Thursday, January 13, 2011

Trade Wars & Economic Statistics

Tuesday's Wall Street Journal's lead staff editorial revealed some very troubling information regarding international trade data.

Labeling the current flap over China's currency "a distraction the economy can't afford," the editorial continues,

"How much of a distraction is suggested by a paper out last month from the Asian Development Bank Institute. Economists Yuqing Xing and Neal Detert examined the supply chain of the iPhone to reach a surprising conclusion: Technically, the iPhone contributes to America's trade deficit with China.

The basic explanation is that data on bilateral trade are calculated assuming that the entire value of a traded good is created in the exporting country. If that ever made sense, it certainly doesn't in a global economy marked by increasingly complex supply chains.
In the case of the iPhone, Messrs. Xing and Detert note that the device was invented in America by an American company, Apple. The components are manufactured, either inside or out of China, by companies based in several other countries. The only part of the process that is unambiguously "Chinese" is the final assembly—a process that, in the estimation of Messrs. Xing and Detert, adds only $6.50 to the $178.96 wholesale value of an iPhone.
Yet that entire $178.96 value ends up attributed to China in official trade statistics. As a consequence, the iPhone contributed nearly $1 billion to China's bilateral trade surplus with America in 2008, and nearly $2 billion in 2009, the authors conclude. If the trade data had been based solely on the $6.50 cost of assembling each unit, the iPhone would have added only $34 million and $73 million in those years to China's surplus.

The ADBI study ought to be required reading on Capitol Hill. Most importantly, it raises the question of how much anyone really knows about what America's trade with China is. Critics of trade data, including us, have long argued that bilateral statistics are misleading. As the bilateral deficit with China grew, deficits with South Korea, Taiwan and Singapore declined, confirming that China's comparative advantage lies in the assembly into finished products of components manufactured around the region, due to its low-wage, low-skilled labor."

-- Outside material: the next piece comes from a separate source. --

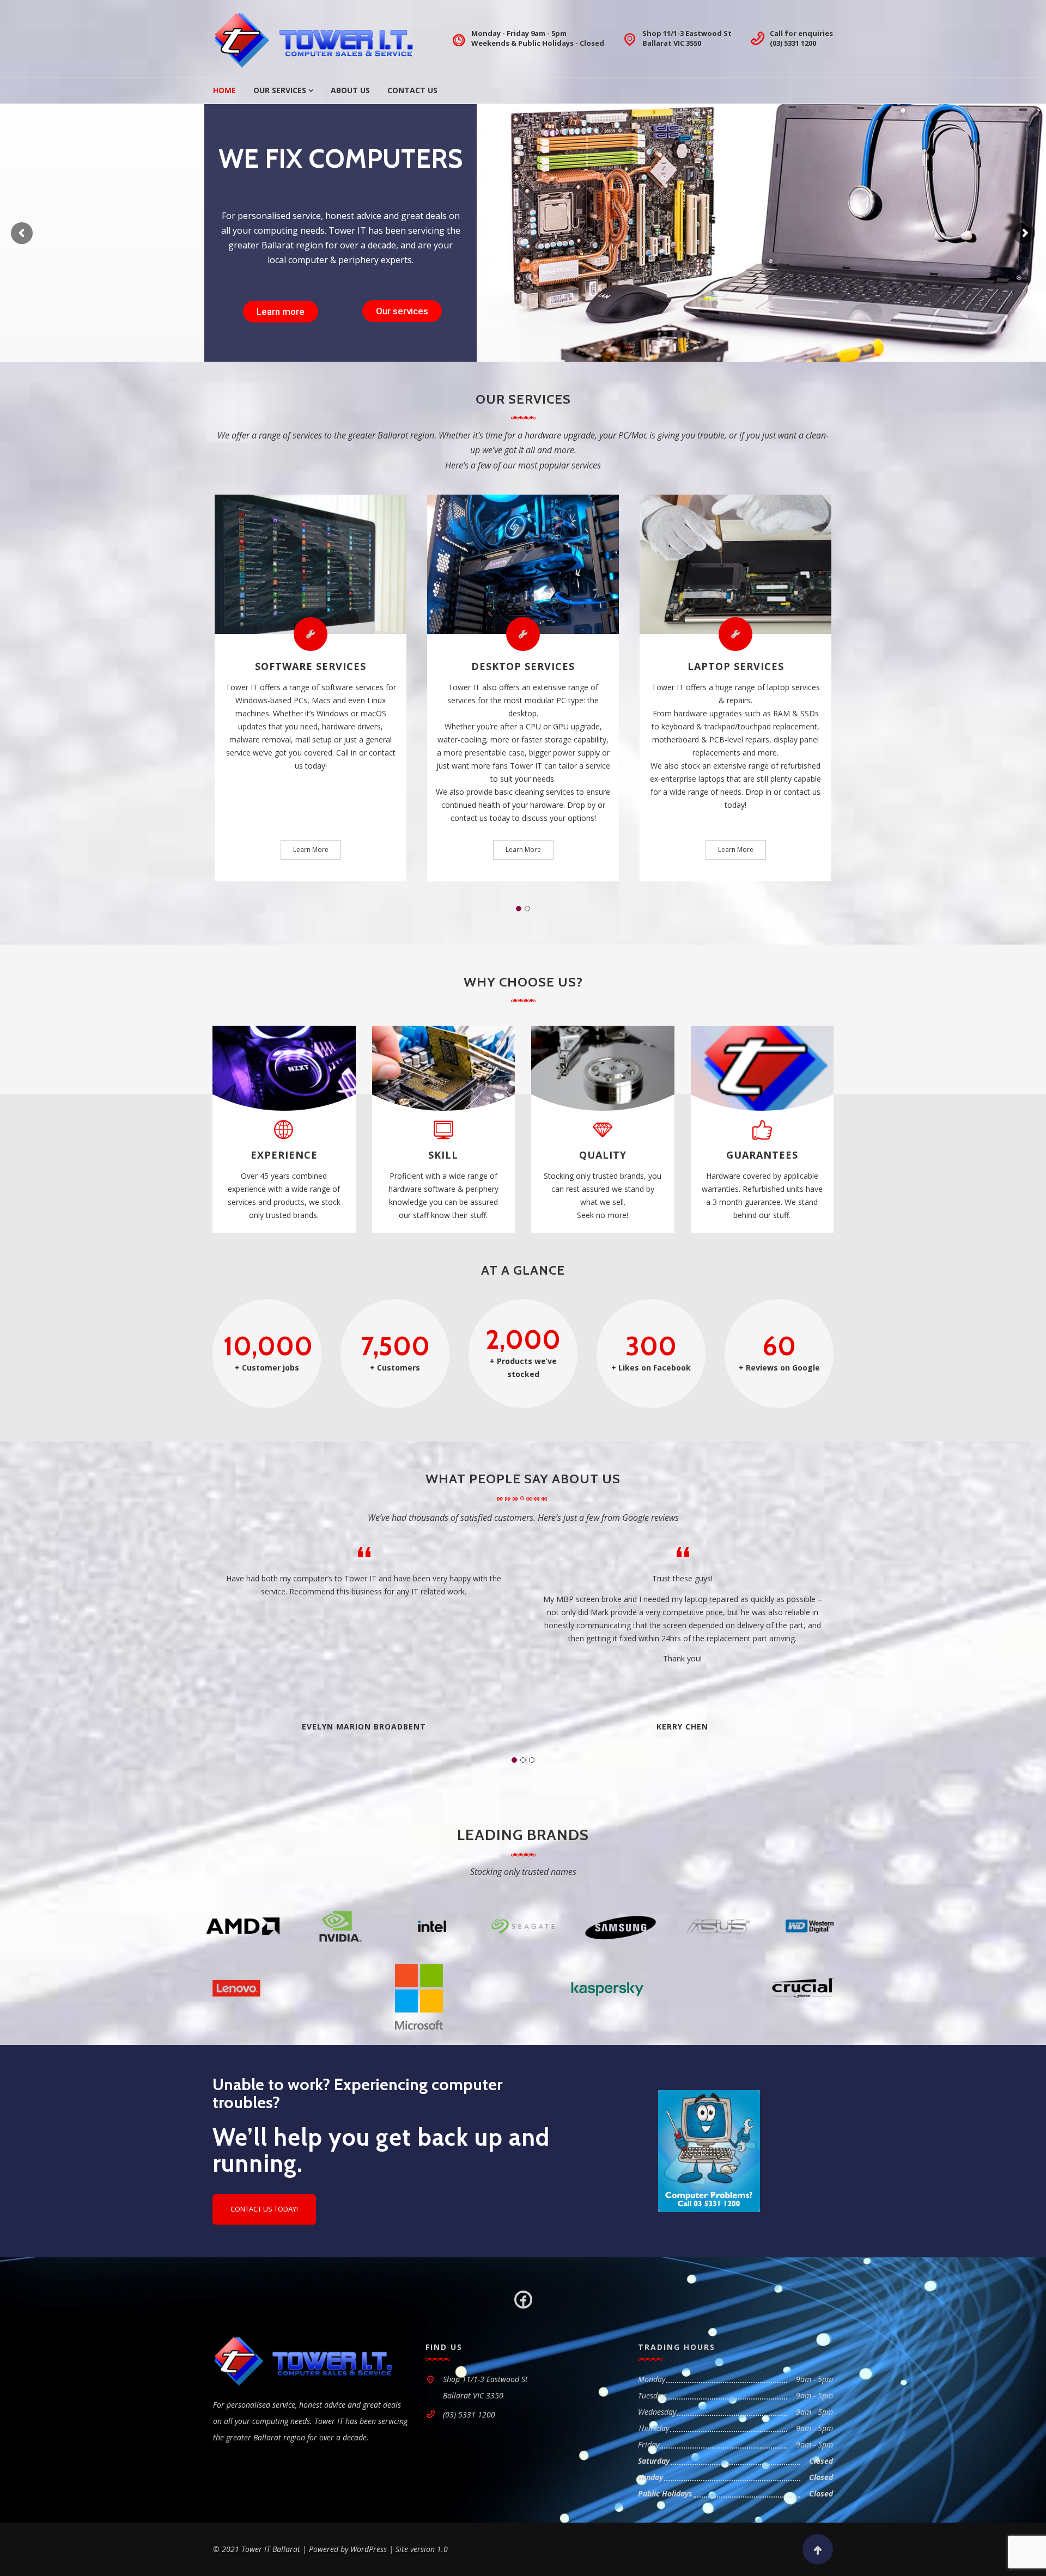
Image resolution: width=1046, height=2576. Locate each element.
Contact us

How about that last paragraph? Is that not insane?

For years we've been wringing our hands over trade imbalances with other nations, only to now learn that, sorry, ooops.....we don't actually account for specific value-addeds on an incremental basis.

So we really have no idea what any country's bilateral trade is with any other country? Why, because keeping track at the component or assembly level is too much trouble?

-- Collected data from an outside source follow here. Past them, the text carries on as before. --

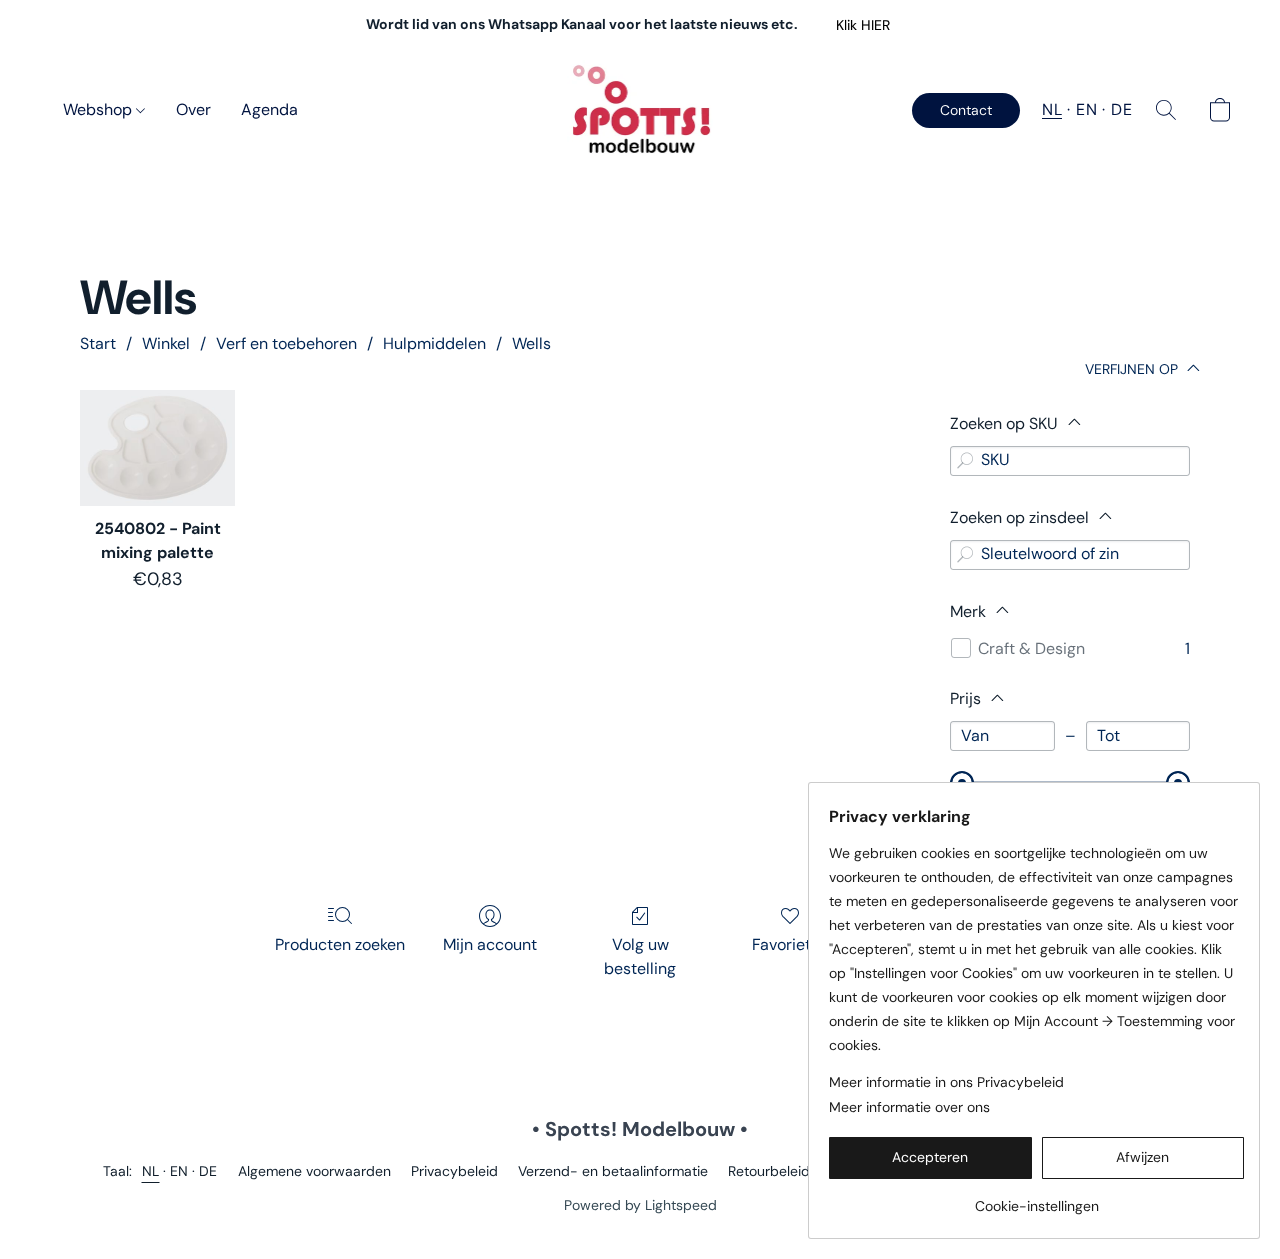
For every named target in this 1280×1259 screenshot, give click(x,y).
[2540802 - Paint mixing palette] (157, 448)
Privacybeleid (454, 1171)
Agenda (269, 109)
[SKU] (965, 461)
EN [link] (179, 1171)
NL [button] (1052, 109)
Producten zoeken (340, 944)
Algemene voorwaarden (314, 1171)
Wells (531, 343)
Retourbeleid (769, 1171)
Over (193, 109)
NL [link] (151, 1171)
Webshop (99, 109)
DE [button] (1121, 109)
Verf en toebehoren (286, 343)
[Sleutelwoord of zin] (965, 555)
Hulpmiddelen (434, 343)
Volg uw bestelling (640, 956)
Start (98, 343)
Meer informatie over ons (909, 1107)
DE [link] (208, 1171)
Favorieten (790, 944)
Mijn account (490, 944)
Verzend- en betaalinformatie (613, 1171)
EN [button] (1086, 109)
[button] (862, 25)
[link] (1036, 1198)
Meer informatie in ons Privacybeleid (946, 1082)
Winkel (166, 343)
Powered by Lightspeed (640, 1205)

How can we realistically conduct trade policy or even correctly model the US economy if our fundamental data on international trade flows is basically wrong?

For me, this puts a huge hole in the econometric models predicting quarterly GDP growth. Back when I was in college and grad school, international trade wasn't a major component of GDP. Now, it is. Or so we think. Maybe we really don't know exactly how big it is, if we are crediting other countries with the entire cost basis of an assembled product which passes through that nation for one stage of production.

This valuable information buried in the Journal's editorial provides a big wake-up call regarding the quality of international economic trade data, does it not?